Robert A. Rusbuldt, president & CEO of the Independent Insurance Agents and Brokers of America, added that, “NARAB II
is vitally important for tens of thousands of Big ‘I’ members who operate on a multistate basis.”
“The legislation would provide for streamlined nonresident insurance agent and broker licensing while preserving state insurance regulation and consumer protections,” Rusbuldt said.
Companion legislation, H.R. 1155, has been introduced in the House by Rep. Randy Neugebauer, R-Texas, and Rep. David Scott, D-Ga.
The bill has passed the House in two prior Congresses, and has strong support in that body — strongly increasing the likelihood the bill will be enacted this year despite the fact that Congress is deeply divided.
Sen. Elizabeth Warren, D-Mass., was able to win support for an amendment to the bill that will allow President Obama to appoint five other members of the board, with the stipulation that they “shall have demonstrated expertise and experience with property and casualty and life and health insurance producer licensing.”
"I'm pleased the Banking Committee agreed to this amendment to improve the national insurance licensing bill," Warren said.
The prior version required those five board members to be "representatives" of those industries rather than merely having experience/expertise.

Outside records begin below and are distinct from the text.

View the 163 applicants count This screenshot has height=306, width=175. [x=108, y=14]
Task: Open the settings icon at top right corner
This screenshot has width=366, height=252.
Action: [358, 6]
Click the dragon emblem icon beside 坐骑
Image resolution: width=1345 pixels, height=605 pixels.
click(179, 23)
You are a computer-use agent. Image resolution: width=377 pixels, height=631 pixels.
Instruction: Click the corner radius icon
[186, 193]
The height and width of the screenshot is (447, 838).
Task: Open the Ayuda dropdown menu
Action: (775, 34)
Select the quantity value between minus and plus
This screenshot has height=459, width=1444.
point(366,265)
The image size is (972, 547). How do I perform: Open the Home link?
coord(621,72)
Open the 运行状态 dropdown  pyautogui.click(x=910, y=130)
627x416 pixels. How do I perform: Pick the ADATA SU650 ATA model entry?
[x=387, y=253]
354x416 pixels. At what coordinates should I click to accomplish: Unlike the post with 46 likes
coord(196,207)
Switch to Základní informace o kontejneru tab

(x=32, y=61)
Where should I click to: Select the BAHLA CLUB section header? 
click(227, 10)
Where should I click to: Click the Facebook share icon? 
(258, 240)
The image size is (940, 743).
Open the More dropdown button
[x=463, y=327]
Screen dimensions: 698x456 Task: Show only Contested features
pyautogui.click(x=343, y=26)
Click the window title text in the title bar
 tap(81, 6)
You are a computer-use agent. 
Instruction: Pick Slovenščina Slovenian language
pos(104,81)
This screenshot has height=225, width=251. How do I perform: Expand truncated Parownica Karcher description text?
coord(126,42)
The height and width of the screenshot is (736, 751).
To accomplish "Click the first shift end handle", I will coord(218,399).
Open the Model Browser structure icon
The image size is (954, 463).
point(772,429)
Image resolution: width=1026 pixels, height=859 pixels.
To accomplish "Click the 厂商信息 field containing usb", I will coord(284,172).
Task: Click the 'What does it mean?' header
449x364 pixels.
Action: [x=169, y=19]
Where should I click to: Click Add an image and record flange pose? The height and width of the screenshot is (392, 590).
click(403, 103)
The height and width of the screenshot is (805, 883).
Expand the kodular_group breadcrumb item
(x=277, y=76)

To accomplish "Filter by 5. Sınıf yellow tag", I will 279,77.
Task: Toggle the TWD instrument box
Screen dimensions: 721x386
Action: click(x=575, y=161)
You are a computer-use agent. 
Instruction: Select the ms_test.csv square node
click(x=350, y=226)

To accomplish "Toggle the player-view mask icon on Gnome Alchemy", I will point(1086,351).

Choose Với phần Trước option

The issue of state regulatory supremacy came up in an amendment proposed by Sen. Tom Coburn, R-Okla., that would allow states to “opt-out” of NARAB II if the state felt its authority was going to be limited through creation of NARAB. However, the amendment was rejected by the panel.
The bill will establish the National Association of Registered Agents and Brokers, a nonprofit, independent board to provide a mechanism for multistate licensing for insurance producers.
Under the bill, insurance agents will be able to apply for NARAB membership and become licensed to sell insurance in multiple states, but states will maintain their full authority in regulating the business of insurance.
“This will reduce costs and red tape for insurance agents and brokers who operate in multiple states, and will allow consumers to maintain relationships with their insurance agents if they relocate to another state,” said Sen. Tim Johnson, D-S.D., in praising committee action on the legislation.
“Today’s action is an important step forward for this bipartisan legislation, which promotes the efficient and cost-effective licensing of thousands of financial advisors across the nation,” said the Insured Retirement Institute in a statement. “We urge all Members of Congress to support NARAB II and continue to advance this legislation.”